Dumbfounded, I stare at him. “How?”

“I was the one who tested the conditions. Clearly I got them wrong—”

“Or they changed—”

“Then I should have been the one to go after the diver,” Gabriel insists. “So my father would still be alive.”

And you wouldn’t, I think.

He turns his head away from me. “I can’t lead tours anymore, not without thinking about how bad I fucked up. I can’t scuba-dive without thinking his body is going to drift in front of me. The reason I’m building the house and farming is because I have to be goddamn exhausted at the end of the day, or I have nightmares about what he must have been thinking in those last few minutes.”
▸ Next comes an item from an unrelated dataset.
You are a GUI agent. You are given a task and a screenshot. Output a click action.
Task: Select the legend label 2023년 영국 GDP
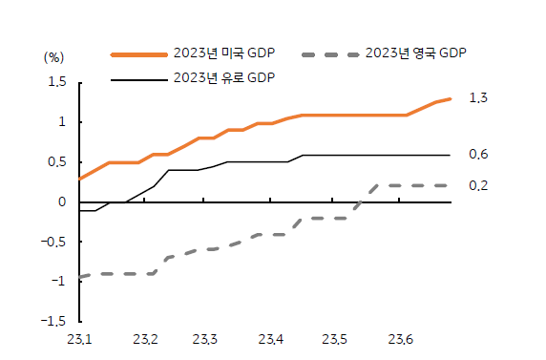(415, 53)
I’m quiet for a moment. “What he was thinking,” I say finally, “is that his son would be safe.”

Gabriel dashes a palm across his eyes, and I pretend not to notice. He stands up, using his weight to pull me to my feet. “We’d better get back,” he says. “The return trip’s not any shorter.”

All around us, fumes rise from little pockets in the ground, as if we stand in a crucible. It is prehistoric and dystopian, but if you look closely, here and there are tiny green shoots and stalks. Something, growing out of nothing.

As we walk back across the fumaroles and the dark yawn of the caldera, Gabriel doesn’t let go of my hand.

An hour later, the sun is skulking lower in the sky and we reach the crotched tree with the black lava rock where Gabriel left behind his heavier pack. We can see the huddled shape of it, propped against a tree, but there’s another shadow as well, and as we get closer, it is clear that it’s a person. I scramble in my pocket for the mask I haven’t worn when it was just me and Gabriel, only to realize that it is Beatriz. She breaks into a run as soon as she sees us.

“You need to come now,” she says, and she pushes a piece of paper into my hand.

It is an email, printed out on stationery from the hotel. For immediate delivery to guest Diana O’Toole, it reads. From: The Greens. We have been trying to reach you. Please contact ASAP. Your mother is dying.

On the way back to Gabriel’s house, we sprint—and yet somehow, the distance seems even further than it did this morning. Distantly I hear Beatriz explain to Gabriel how the message arrived—something about Elena and an electrical short that caused a small fire in the hotel’s utility room; how when she went to the hotel with her cousin so he could rewire and fix the circuits, and to make sure everything was in working order, she had powered up the front office computers and seen a series of emails, each more urgent, trying to get in touch with me. I hear Gabriel tell Beatriz to call Elena, to have the Wi-Fi up and running by the time we get there.